_What this task involves_
Copy each line of the data below in which the word "computer" can be found.

_Records supplied_
______________________________

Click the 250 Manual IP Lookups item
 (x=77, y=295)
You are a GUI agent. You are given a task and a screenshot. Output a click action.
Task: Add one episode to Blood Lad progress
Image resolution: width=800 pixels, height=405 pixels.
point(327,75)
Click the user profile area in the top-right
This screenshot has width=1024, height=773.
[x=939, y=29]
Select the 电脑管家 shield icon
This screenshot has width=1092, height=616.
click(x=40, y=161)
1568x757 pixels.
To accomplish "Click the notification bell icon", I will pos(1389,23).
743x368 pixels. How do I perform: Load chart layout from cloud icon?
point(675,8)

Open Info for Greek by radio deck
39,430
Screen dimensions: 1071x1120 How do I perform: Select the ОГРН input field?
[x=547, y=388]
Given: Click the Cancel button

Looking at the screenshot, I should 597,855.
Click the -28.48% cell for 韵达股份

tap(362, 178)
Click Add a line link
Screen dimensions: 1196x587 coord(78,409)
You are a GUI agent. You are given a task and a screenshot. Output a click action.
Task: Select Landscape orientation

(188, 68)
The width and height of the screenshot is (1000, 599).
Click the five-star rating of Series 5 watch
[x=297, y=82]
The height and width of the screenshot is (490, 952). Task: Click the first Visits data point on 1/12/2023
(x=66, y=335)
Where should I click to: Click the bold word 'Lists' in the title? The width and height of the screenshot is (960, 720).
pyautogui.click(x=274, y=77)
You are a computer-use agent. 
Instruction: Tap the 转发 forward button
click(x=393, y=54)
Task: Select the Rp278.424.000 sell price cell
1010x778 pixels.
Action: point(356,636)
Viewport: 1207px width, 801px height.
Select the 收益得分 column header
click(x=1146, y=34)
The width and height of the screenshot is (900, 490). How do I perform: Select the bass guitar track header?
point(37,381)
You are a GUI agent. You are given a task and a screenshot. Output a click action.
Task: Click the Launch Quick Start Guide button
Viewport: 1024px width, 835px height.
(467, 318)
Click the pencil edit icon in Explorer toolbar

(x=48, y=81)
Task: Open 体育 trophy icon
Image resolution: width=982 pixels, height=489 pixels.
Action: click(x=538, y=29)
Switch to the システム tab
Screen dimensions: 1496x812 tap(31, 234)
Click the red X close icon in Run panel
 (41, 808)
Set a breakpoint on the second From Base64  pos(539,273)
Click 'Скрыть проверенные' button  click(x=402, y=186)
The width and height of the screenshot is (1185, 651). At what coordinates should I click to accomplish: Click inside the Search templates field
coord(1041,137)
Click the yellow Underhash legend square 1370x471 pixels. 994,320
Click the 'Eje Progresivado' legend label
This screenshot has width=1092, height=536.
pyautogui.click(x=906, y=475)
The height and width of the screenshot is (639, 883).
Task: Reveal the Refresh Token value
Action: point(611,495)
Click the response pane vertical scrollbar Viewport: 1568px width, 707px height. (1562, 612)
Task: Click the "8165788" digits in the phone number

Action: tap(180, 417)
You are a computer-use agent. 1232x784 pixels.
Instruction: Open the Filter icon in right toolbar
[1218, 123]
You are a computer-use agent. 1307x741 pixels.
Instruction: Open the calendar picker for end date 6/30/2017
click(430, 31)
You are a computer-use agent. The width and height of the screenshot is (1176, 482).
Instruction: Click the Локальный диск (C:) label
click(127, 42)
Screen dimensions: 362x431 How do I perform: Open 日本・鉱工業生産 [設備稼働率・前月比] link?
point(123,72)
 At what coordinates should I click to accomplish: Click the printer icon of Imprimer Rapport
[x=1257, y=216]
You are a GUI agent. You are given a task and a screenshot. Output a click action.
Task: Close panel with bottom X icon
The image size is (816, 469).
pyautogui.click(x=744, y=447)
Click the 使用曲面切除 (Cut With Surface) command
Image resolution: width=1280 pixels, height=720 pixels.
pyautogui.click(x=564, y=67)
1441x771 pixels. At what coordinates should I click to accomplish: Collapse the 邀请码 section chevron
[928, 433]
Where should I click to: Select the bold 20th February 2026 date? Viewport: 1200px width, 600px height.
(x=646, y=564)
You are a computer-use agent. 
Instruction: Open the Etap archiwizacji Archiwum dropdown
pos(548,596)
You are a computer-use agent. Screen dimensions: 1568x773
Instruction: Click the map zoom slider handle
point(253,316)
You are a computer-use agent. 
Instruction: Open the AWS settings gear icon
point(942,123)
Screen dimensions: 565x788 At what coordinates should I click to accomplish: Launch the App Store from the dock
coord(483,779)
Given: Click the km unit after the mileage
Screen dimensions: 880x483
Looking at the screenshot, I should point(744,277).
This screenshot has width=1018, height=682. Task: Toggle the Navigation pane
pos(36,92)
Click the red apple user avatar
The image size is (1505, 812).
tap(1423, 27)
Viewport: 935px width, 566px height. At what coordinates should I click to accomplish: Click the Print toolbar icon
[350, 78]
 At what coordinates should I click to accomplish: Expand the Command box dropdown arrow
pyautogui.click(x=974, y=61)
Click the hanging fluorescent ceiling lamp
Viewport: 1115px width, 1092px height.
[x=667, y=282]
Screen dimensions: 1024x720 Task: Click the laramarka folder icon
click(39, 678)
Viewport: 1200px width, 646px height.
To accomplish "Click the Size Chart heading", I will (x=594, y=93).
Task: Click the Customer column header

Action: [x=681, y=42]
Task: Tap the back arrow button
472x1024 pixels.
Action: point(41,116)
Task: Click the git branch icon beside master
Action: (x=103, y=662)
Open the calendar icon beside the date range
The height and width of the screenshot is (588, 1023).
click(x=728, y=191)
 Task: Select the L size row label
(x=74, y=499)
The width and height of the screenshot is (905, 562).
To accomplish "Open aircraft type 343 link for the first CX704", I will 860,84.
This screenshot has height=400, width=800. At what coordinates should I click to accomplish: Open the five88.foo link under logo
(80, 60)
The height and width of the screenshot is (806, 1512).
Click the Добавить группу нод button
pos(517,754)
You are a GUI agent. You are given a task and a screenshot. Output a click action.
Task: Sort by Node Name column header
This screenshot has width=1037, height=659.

______________________________

_Reply_
You are a computer-use agent. 
You are a computer-use agent. 1232x784 pixels.
You are a computer-use agent. 1307x741 pixels.
You are a computer-use agent. The width and height of the screenshot is (1176, 482).
You are a computer-use agent. 
You are a computer-use agent. Screen dimensions: 1568x773
You are a computer-use agent. 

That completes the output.